Javier Milei ist für Argentinien das, was Donald Trump für die USA ist: brachial, polarisierend und provokant. Er ist bekannt für seine Wutreden. Am WEF in Davos hielt er denn auch eine Laudatio für den Kapitalismus. Wir haben vier Punkte seiner Rede auf ihre Richtigkeit geprüft.
Behauptung eins: Argentinien florierte ab 1860 unter dem Kapitalismus
Mileis Wortlaut: «Als wir diese Version der Freiheit 1860 angenommen haben, konnten wir innerhalb von wenigen Jahrzehnten zu einer wichtigen Weltmacht werden.»
Faktencheck: Stimmt fast. Die frühere spanische Kolonie erlangte 1816 als Vereinigte Provinzen des Río de la Plata die Unabhängigkeit und 1860 ihre Verfassung. Das zweitgrösste Land Südamerikas öffnete sich schnell für europäische Einwanderinnen und Einwanderer, die dem sich entwickelnden Nationalstaat einen Wirtschaftsboom bescherten. Der lateinamerikanische Staat war damals durch Getreide- und Rindfleischexport zu einem der reichsten Länder der Welt geworden. In den vierzig Jahren vor dem Ausbruch des Ersten Weltkriegs, also etwa ab den 1870ern wuchs die Wirtschaft so schnell wie in keinem anderen Land.
Behauptung zwei: Der Kapitalismus beendet Armut
Mileis Wortlaut: «Nach der industriellen Revolution hat sich das weltweite Bruttoinlandprodukt verfünfzehnfacht. Das heisst, dass fast 90 Prozent der Weltbevölkerung aus der Armut befreit werden konnten.»
Faktencheck: So einfach ist es nicht. Milei bezieht sich hier wohl auf das sogenannte Ravallion-Diagramm, das beweisen soll, dass der Kapitalismus Armut beseitigt. Es beginnt im Jahre 1820 und zeigt den Anteil in extremer Armut lebender Menschen auf der Welt, die weniger als 1.90 Dollar Kaufkraft pro Tag zur Verfügung haben.
Dagegen sprechen folgende Fakten: Bis 1981 beziehen sich die Daten, auf denen das Diagramm beruht, auf das Bruttoinlandsprodukt (BIP). Selbst angebaute Nahrung taucht etwa nicht auf. Dazu kommt, dass der Zusammenhang zwischen BIP und Versorgungslage empirisch widerlegt ist.

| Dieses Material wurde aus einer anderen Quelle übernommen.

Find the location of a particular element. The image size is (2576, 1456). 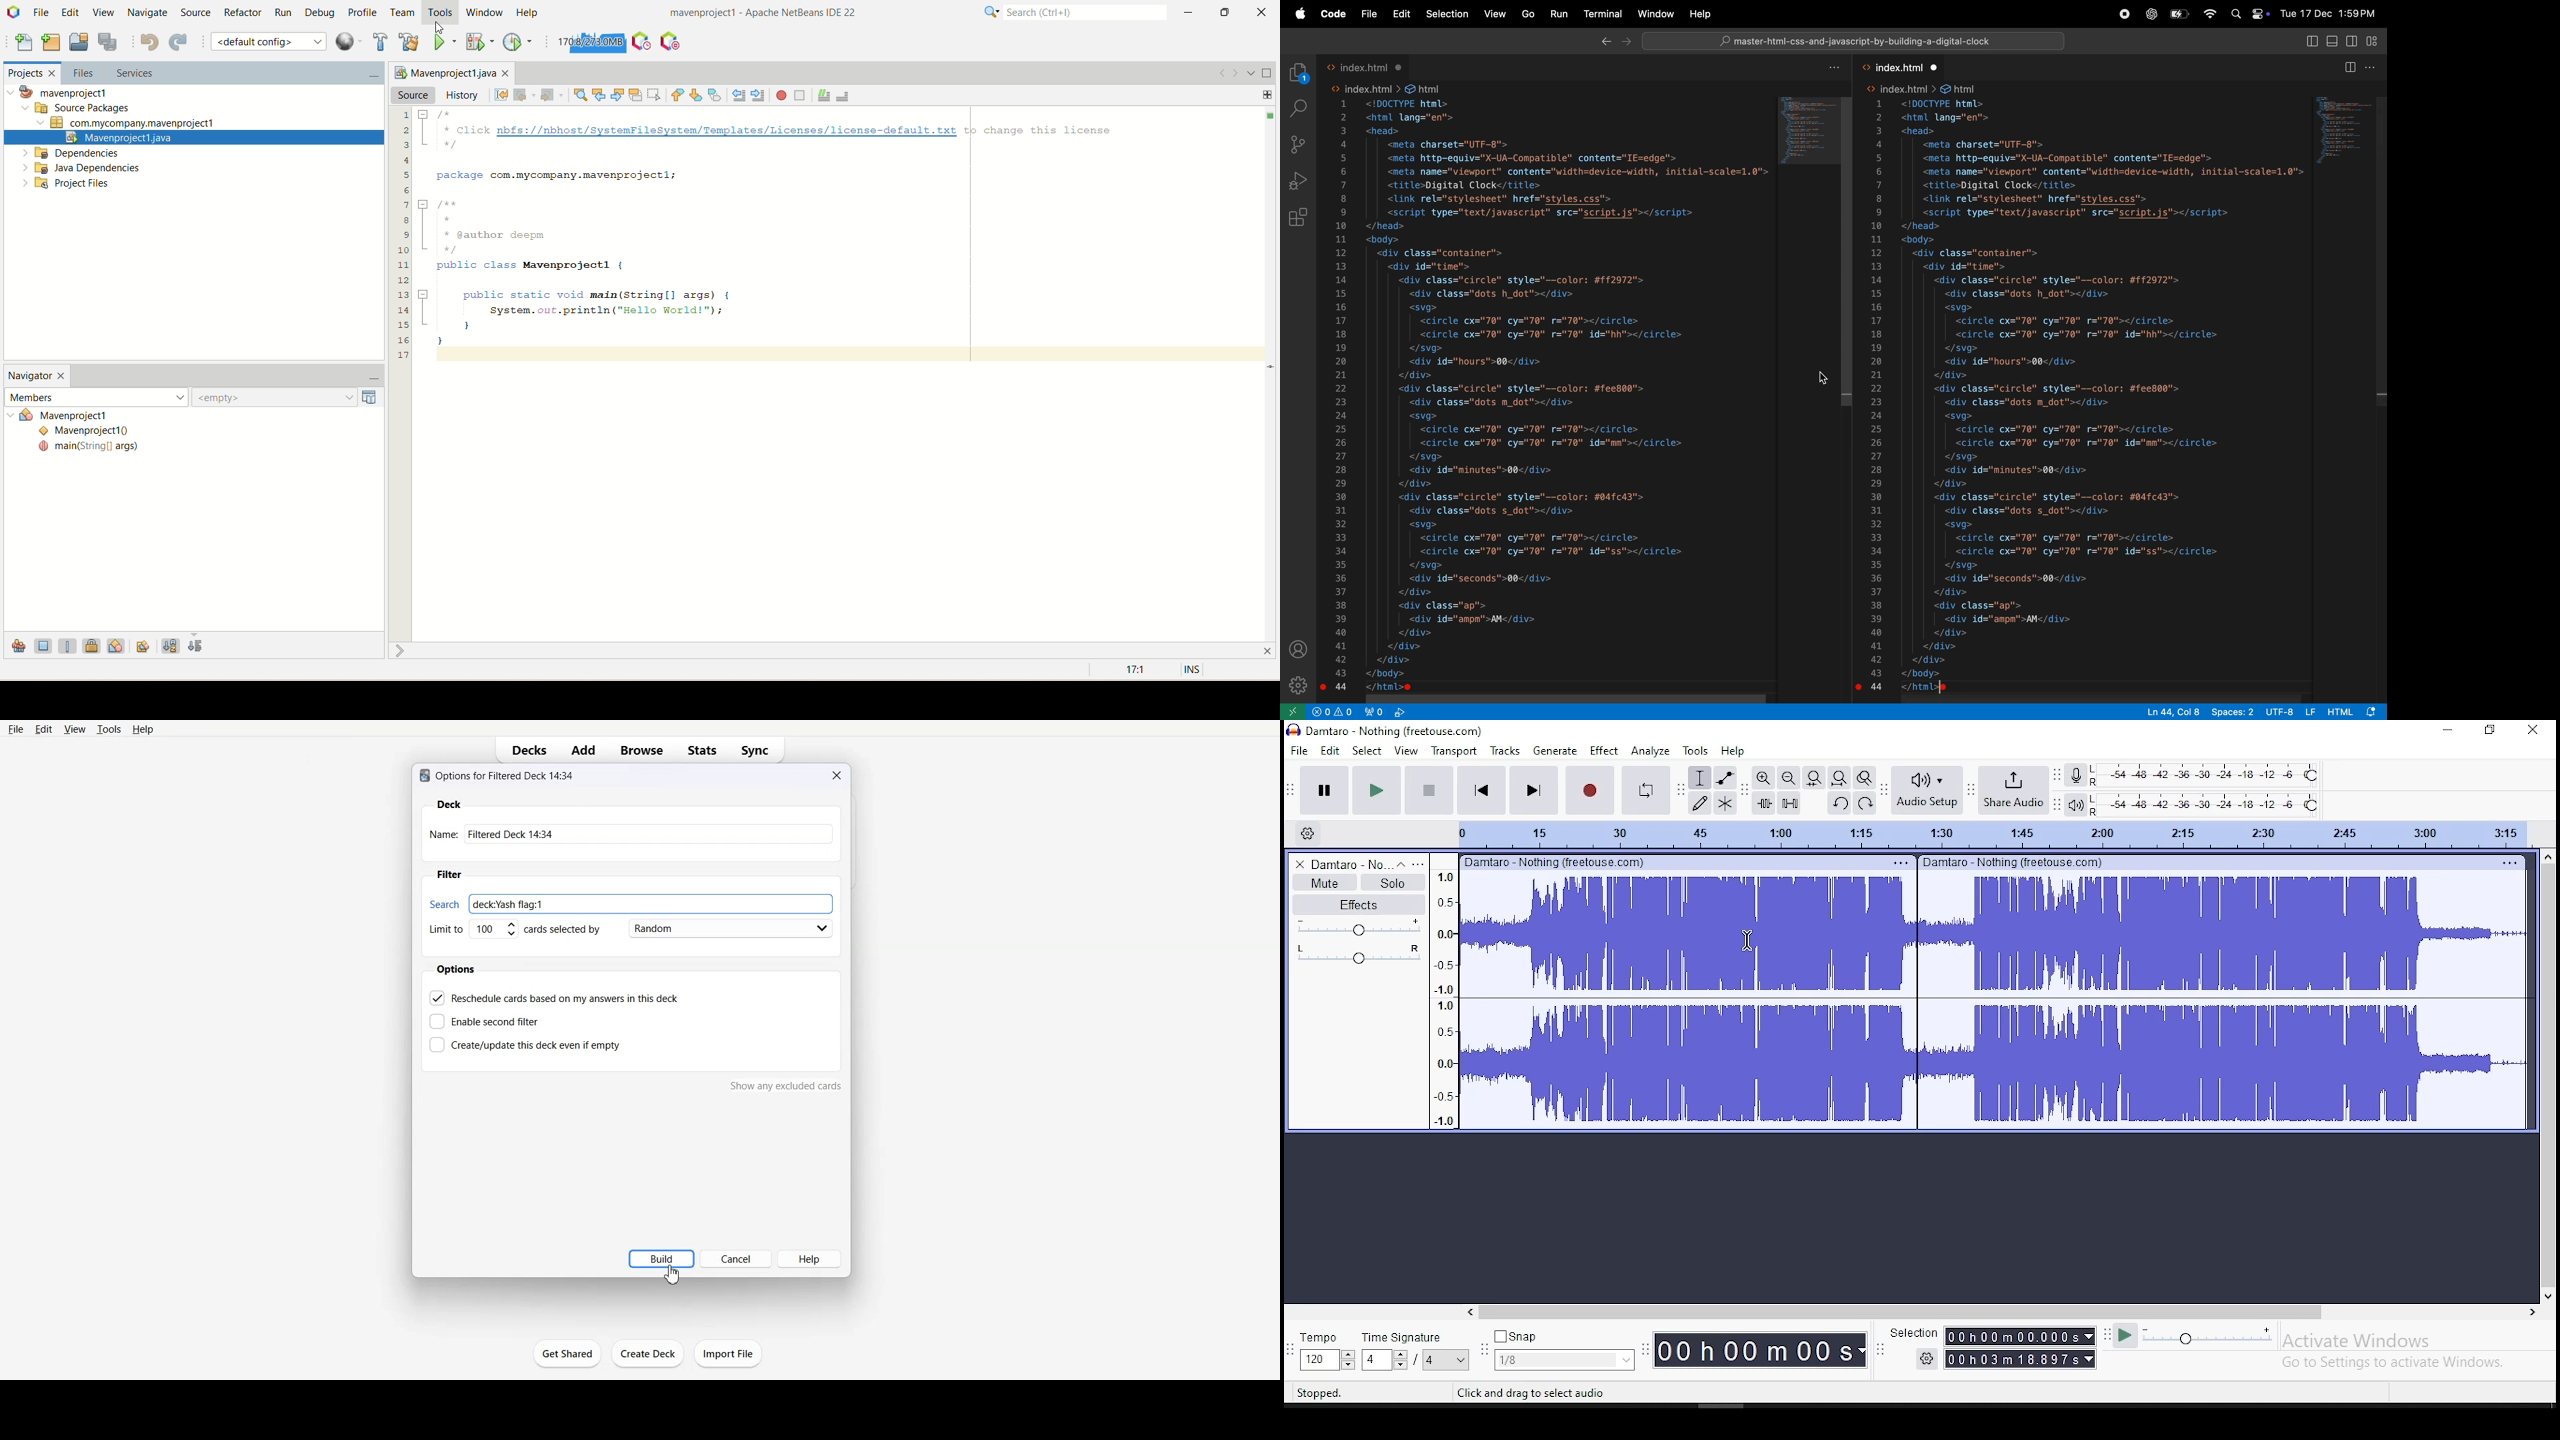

Es gibt zwar auch Studien, die aufzeigen, dass die extreme Armut seit 1820 deutlich abgenommen hat. Sie stützen sich dabei aber auf Zahlen der Weltbank, die die Schwelle für extreme Armut bei unter 1.90 Dollar pro Tag ansetzt. Das sichert bestenfalls ein Überleben.
Behauptung drei: Eingreifen des Staates hat immer negative Konsequenzen
Mileis Wortlaut: «Das Eingreifen eines Staates hat immer negative Konsequenzen. Es führt zu einer Abwärtsspirale, in der der Staat immer mehr eingreifen muss. Die Leute werden ärmer, die Lebensverhältnisse schlechter.»
Faktencheck: Stimmt nicht. Länder wie Schweden, in denen der Staat im Sinne Mileis mittels Gesetzen relativ stark in die Wirtschaft und die soziale Gesellschaft eingreift, gehören zu den erfolgreichsten und reichsten der Welt.
So reguliert Schweden etwa den Arbeitsmarkt mit Tarifübereinkünften und Arbeitsprogrammen und er greift auch im Gesundheitssektor ein. Trotzdem liegt das durchschnittliche bereinigte verfügbare Haushaltsnettoeinkommen pro Kopf deutlich höher als der OECD-Durchschnitt. Zudem hat Schweden nach dem Best Countries Ranking 2023 mit die höchste Lebensqualität der Welt.
Behauptung vier: Argentinier werden immer ärmer
Mileis Wortlaut: «Tag für Tag werden Argentinier ärmer.»
Faktencheck: Stimmt. Die Inflationsrate Argentiniens steigt seit 2020 kontinuierlich und lag im Dezember 2023 bei 211.4 Prozent. Das bedeutet, dass das Geld immer mehr an Wert verliert, wodurch die argentinische Bevölkerung de facto ärmer wird.